The rufous-collared thrush has a disjunct distribution. One population is in the central part of the southern Mexican state of Chiapas. Another extends from southern Chiapas across most of southern Guatemala. A third extends across south-central Honduras and the last is in western El Salvador.

The rufous-collared thrush inhabits primary montane evergreen forest, pine-oak forest, and secondary forest in the subtropical and lower temperate zones. It also occurs in grassy clearings, villages, and urban areas.

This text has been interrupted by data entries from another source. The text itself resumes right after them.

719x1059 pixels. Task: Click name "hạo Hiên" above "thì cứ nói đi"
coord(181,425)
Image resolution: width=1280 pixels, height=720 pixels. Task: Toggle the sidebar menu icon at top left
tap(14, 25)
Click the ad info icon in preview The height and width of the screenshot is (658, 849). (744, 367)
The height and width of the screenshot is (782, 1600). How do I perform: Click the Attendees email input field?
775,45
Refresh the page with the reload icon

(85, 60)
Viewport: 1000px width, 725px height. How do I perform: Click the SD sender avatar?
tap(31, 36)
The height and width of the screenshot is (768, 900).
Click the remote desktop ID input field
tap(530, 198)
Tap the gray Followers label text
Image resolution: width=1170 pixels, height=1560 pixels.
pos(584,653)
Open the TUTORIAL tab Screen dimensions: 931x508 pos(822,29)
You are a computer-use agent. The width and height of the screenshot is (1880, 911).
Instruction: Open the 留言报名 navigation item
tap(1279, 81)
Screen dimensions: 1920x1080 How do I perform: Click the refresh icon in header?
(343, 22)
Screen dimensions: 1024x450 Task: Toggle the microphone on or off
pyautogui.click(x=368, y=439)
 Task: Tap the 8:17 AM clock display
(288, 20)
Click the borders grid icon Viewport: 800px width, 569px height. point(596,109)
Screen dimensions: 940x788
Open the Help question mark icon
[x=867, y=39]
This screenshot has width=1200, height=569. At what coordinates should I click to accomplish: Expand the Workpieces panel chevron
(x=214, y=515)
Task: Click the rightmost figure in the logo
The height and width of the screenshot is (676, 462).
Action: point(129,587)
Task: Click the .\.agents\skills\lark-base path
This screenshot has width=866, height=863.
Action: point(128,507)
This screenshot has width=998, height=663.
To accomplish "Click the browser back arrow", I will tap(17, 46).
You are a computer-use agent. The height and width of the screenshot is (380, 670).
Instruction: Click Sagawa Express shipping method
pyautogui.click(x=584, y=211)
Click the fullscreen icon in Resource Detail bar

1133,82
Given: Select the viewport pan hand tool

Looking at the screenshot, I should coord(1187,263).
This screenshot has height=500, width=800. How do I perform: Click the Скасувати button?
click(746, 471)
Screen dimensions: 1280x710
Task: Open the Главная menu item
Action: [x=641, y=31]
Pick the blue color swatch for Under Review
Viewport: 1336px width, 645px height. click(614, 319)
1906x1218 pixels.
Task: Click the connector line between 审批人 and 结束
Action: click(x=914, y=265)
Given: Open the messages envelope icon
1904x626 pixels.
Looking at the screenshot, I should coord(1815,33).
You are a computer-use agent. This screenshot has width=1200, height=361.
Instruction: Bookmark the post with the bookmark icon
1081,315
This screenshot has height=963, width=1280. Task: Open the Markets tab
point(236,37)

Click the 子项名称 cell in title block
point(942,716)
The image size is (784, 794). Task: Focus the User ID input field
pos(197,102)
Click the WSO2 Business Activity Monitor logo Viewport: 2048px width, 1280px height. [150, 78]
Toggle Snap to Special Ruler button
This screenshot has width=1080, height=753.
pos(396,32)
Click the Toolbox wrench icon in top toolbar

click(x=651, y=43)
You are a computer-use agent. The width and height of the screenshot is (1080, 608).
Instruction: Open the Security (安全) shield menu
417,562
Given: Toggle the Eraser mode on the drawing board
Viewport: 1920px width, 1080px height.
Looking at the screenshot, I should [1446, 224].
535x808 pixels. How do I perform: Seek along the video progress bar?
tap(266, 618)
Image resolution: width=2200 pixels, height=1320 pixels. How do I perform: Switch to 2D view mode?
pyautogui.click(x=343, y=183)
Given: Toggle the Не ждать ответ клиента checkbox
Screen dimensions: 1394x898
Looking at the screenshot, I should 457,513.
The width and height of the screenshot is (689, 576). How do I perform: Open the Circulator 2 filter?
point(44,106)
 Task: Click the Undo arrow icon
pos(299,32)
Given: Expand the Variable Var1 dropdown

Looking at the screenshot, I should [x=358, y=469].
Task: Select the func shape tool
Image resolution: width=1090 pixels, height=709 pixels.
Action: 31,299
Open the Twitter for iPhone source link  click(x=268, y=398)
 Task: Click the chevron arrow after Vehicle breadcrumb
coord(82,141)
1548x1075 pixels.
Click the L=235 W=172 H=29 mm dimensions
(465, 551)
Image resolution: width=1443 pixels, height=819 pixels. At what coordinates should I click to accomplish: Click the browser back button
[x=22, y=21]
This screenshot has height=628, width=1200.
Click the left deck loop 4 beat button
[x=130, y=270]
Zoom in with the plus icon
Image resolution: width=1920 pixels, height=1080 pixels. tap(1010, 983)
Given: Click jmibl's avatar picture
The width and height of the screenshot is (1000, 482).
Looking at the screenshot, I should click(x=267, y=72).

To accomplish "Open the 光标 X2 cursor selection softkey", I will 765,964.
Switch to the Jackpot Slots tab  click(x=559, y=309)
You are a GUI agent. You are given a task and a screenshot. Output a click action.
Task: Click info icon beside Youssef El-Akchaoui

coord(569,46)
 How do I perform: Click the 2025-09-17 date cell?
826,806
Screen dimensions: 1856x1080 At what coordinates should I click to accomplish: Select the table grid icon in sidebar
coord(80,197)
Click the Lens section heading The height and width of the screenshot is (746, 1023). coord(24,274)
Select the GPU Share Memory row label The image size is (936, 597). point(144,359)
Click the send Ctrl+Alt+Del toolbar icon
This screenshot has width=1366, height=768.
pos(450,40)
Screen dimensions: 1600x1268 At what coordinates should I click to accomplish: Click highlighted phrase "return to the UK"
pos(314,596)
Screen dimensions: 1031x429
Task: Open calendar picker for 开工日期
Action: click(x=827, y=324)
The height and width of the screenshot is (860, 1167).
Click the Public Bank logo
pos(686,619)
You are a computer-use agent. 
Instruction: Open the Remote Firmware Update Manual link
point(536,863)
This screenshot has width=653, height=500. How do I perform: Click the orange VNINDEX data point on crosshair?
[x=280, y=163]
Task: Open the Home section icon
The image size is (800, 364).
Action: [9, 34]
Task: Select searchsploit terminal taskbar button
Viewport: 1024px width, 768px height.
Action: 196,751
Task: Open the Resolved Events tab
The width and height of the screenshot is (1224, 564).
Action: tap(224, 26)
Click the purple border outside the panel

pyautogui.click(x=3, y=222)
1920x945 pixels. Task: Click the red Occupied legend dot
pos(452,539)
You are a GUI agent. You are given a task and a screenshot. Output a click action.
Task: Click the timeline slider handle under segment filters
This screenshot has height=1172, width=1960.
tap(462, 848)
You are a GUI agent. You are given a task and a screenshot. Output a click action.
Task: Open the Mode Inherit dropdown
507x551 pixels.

In elevation it ranges between 1500 and 3300 m.

==Behavior==
===Movement===

The rufous-collared thrush is a year-round resident.

===Feeding===

The rufous-collared thrush's diet has not been studied but is assumed to be similar that of the American robin, which is mostly insects with some small fruits. It generally forages alone or with its mate but outside the breeding season may gather in small flocks. It feeds at all levels of the forest from the ground to the canopy.

===Breeding===

The rufous-collared thrush's breeding season centers on April and May. It builds a bulky cup of moss, grass, and small roots and sometimes includes mud or cow manure. The clutch is two or three eggs that are unmarked bright blue. The incubation period, time to fledging, and details of parental care are not known.

===Vocalization===

The rufous-collared thrush sings from a prominent high perch. Its song is described as "evenly spaced high-pitched warbling whistles and trills...tre'e'e'e'e-chur'e'e'e'e'e'e-We dirt!-Tea'a'a'a-pretty'dirt'pretty'dirt'irt'irt'irt'irt--We'dirt-tseet!-Tea'Tea'ear'ear'ear'ear'ear". Its call is "chut'chut'chut".

==Status==

The IUCN has assessed the rufous-collared thrush as being of Least Concern. It has a large range; its population size is not known and is believed to be decreasing. No immediate threats have been identified. It is considered fairly common to common overall and fairly common south of Mexico. "Human activity probably has little short term effect on [the] Rufous-collared Robin, which occupies open forests and edge and disturbed habitats, including villages."